(Item coordinate data)
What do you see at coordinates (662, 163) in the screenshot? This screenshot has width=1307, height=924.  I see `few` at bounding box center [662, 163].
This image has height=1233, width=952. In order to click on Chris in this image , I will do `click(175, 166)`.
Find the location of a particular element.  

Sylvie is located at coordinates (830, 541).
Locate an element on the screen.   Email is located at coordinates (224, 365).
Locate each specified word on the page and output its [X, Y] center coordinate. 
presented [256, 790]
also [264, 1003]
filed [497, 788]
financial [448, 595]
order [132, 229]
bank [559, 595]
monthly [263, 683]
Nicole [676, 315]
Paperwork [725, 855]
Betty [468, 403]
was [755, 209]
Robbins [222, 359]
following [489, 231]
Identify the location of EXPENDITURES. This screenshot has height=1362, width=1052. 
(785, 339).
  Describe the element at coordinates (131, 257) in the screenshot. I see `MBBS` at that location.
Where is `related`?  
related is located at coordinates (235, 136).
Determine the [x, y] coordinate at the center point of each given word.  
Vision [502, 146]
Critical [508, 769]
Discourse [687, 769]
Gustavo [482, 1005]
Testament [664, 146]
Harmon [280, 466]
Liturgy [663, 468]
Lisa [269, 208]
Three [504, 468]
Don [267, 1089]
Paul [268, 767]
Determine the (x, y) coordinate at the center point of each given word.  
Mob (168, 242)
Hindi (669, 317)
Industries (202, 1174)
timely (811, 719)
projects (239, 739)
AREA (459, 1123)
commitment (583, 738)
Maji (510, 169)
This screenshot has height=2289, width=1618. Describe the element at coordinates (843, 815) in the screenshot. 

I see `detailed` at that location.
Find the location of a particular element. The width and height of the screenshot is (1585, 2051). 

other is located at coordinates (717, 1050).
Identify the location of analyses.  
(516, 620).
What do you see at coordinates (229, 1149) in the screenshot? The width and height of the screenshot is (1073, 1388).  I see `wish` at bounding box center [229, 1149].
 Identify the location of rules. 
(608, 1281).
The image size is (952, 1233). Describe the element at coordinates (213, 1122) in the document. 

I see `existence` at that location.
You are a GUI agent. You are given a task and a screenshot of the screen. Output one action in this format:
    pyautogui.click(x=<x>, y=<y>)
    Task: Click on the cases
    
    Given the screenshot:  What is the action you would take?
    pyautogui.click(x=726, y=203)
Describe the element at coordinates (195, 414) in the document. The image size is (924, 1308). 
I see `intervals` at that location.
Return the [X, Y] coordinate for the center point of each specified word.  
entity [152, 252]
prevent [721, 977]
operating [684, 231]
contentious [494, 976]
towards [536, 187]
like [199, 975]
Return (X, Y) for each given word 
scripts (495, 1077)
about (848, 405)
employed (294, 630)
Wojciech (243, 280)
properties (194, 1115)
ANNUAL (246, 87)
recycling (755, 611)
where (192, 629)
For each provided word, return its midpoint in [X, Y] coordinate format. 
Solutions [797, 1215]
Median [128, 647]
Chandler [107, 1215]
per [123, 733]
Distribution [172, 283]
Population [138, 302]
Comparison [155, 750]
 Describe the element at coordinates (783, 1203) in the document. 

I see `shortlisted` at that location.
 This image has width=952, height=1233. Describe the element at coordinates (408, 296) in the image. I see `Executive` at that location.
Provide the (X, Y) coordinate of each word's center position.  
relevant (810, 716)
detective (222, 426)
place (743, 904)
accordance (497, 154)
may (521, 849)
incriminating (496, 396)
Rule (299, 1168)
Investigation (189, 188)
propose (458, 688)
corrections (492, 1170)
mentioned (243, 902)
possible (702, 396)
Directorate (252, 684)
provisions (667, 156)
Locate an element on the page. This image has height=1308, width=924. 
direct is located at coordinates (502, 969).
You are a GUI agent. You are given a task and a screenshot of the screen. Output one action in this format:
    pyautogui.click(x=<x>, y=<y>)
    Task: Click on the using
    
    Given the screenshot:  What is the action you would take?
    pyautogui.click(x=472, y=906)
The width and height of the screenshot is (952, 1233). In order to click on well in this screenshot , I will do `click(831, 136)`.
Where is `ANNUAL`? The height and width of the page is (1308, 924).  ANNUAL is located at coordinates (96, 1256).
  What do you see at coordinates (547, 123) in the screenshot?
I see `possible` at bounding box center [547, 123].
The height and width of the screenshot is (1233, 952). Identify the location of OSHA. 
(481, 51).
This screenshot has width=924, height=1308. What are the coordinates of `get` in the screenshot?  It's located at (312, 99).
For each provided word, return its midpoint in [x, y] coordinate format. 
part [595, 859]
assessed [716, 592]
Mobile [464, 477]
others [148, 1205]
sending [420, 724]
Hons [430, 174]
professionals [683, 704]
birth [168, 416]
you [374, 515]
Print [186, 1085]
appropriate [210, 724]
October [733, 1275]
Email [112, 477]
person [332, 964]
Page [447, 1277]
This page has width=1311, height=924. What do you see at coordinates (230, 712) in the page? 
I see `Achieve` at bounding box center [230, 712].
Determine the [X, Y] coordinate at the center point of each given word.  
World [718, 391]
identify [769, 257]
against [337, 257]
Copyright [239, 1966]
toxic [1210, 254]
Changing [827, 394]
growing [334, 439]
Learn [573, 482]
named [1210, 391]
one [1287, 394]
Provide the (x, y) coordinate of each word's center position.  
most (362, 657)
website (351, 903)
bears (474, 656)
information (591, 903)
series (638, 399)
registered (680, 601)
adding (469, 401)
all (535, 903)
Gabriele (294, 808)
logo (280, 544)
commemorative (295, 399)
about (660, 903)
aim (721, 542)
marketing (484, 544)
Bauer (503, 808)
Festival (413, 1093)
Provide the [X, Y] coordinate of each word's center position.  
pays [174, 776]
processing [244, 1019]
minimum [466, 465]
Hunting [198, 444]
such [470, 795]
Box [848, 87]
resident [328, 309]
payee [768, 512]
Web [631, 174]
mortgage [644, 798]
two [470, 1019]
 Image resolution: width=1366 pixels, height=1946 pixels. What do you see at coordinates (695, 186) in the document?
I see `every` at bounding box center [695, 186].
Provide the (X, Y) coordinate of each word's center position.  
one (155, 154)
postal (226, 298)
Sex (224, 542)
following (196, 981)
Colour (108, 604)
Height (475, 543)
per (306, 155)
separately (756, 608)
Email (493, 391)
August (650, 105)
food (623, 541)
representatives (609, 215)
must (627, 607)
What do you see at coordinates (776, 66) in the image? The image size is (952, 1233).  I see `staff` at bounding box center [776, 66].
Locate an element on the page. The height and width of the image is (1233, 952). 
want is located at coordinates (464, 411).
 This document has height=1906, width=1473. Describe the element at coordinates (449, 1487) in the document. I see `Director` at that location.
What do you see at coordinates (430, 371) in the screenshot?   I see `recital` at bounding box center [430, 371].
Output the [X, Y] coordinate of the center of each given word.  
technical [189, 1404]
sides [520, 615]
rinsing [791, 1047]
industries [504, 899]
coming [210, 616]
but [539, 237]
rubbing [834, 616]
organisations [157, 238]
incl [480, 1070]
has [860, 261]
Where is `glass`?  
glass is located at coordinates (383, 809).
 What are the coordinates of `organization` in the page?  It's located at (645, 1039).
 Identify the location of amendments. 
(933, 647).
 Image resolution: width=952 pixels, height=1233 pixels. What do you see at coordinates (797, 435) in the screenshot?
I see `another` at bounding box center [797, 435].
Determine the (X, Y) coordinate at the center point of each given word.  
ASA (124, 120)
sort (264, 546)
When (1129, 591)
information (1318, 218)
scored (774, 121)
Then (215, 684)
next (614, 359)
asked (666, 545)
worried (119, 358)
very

Exercise: Copy out the part of the listing above that opens with the line containing "properties (194, 1115)" and closes with the line containing "assessed [716, 592]", including both of those lines.

Solved problem:
properties (194, 1115)
ANNUAL (246, 87)
recycling (755, 611)
where (192, 629)
For each provided word, return its midpoint in [X, Y] coordinate format. 
Solutions [797, 1215]
Median [128, 647]
Chandler [107, 1215]
per [123, 733]
Distribution [172, 283]
Population [138, 302]
Comparison [155, 750]
 Describe the element at coordinates (783, 1203) in the document. 

I see `shortlisted` at that location.
 This image has width=952, height=1233. Describe the element at coordinates (408, 296) in the image. I see `Executive` at that location.
Provide the (X, Y) coordinate of each word's center position.  
relevant (810, 716)
detective (222, 426)
place (743, 904)
accordance (497, 154)
may (521, 849)
incriminating (496, 396)
Rule (299, 1168)
Investigation (189, 188)
propose (458, 688)
corrections (492, 1170)
mentioned (243, 902)
possible (702, 396)
Directorate (252, 684)
provisions (667, 156)
Locate an element on the page. This image has height=1308, width=924. 
direct is located at coordinates (502, 969).
You are a GUI agent. You are given a task and a screenshot of the screen. Output one action in this format:
    pyautogui.click(x=<x>, y=<y>)
    Task: Click on the using
    
    Given the screenshot:  What is the action you would take?
    pyautogui.click(x=472, y=906)
The width and height of the screenshot is (952, 1233). In order to click on well in this screenshot , I will do `click(831, 136)`.
Where is `ANNUAL`? The height and width of the page is (1308, 924).  ANNUAL is located at coordinates (96, 1256).
  What do you see at coordinates (547, 123) in the screenshot?
I see `possible` at bounding box center [547, 123].
The height and width of the screenshot is (1233, 952). Identify the location of OSHA. 
(481, 51).
This screenshot has width=924, height=1308. What are the coordinates of `get` in the screenshot?  It's located at (312, 99).
For each provided word, return its midpoint in [x, y] coordinate format. 
part [595, 859]
assessed [716, 592]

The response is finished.